EXERCISE AIM |
In the entries below, rewrite everything from the line containing "At what coordinates" down to the line containing "point(131,254)", changing "computer-use agent" to "desktop assistant" and leaving all else unchanged.
★ ★ ★
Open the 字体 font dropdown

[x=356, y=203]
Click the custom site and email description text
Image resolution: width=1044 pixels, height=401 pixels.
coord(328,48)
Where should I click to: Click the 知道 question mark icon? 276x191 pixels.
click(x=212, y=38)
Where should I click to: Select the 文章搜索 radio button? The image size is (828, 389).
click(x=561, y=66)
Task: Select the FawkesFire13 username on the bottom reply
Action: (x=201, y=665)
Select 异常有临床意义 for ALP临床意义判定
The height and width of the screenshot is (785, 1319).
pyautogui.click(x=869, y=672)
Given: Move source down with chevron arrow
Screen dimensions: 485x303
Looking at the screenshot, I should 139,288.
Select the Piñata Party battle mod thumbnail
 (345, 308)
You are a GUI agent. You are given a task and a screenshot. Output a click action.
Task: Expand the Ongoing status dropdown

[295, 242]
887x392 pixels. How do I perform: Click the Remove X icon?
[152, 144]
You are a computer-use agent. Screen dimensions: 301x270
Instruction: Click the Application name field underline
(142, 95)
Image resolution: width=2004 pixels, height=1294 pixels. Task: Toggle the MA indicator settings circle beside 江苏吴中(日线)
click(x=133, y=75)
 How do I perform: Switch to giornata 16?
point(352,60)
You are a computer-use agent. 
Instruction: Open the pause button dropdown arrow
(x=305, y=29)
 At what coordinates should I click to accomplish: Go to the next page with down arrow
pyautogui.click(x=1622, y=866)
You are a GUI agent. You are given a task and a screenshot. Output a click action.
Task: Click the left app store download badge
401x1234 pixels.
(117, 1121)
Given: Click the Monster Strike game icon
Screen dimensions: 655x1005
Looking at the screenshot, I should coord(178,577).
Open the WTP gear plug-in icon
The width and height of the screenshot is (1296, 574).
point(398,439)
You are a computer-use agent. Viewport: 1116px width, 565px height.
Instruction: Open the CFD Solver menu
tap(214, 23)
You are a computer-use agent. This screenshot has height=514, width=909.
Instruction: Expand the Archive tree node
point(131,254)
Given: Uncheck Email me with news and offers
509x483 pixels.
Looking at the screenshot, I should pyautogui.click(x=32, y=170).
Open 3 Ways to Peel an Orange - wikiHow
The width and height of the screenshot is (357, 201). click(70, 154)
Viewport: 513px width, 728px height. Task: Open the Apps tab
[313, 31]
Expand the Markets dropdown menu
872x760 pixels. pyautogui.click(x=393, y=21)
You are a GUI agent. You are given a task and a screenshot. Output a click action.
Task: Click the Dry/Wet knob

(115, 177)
★ ★ ★
SOLUTION BELOW |
 At what coordinates should I click to accomplish: Go to the next page with down arrow
pyautogui.click(x=1622, y=866)
You are a GUI agent. You are given a task and a screenshot. Output a click action.
Task: Click the left app store download badge
401x1234 pixels.
(117, 1121)
Given: Click the Monster Strike game icon
Screen dimensions: 655x1005
Looking at the screenshot, I should coord(178,577).
Open the WTP gear plug-in icon
The width and height of the screenshot is (1296, 574).
point(398,439)
You are a desktop assistant. Viewport: 1116px width, 565px height.
Instruction: Open the CFD Solver menu
tap(214, 23)
You are a desktop assistant. This screenshot has height=514, width=909.
Instruction: Expand the Archive tree node
point(131,254)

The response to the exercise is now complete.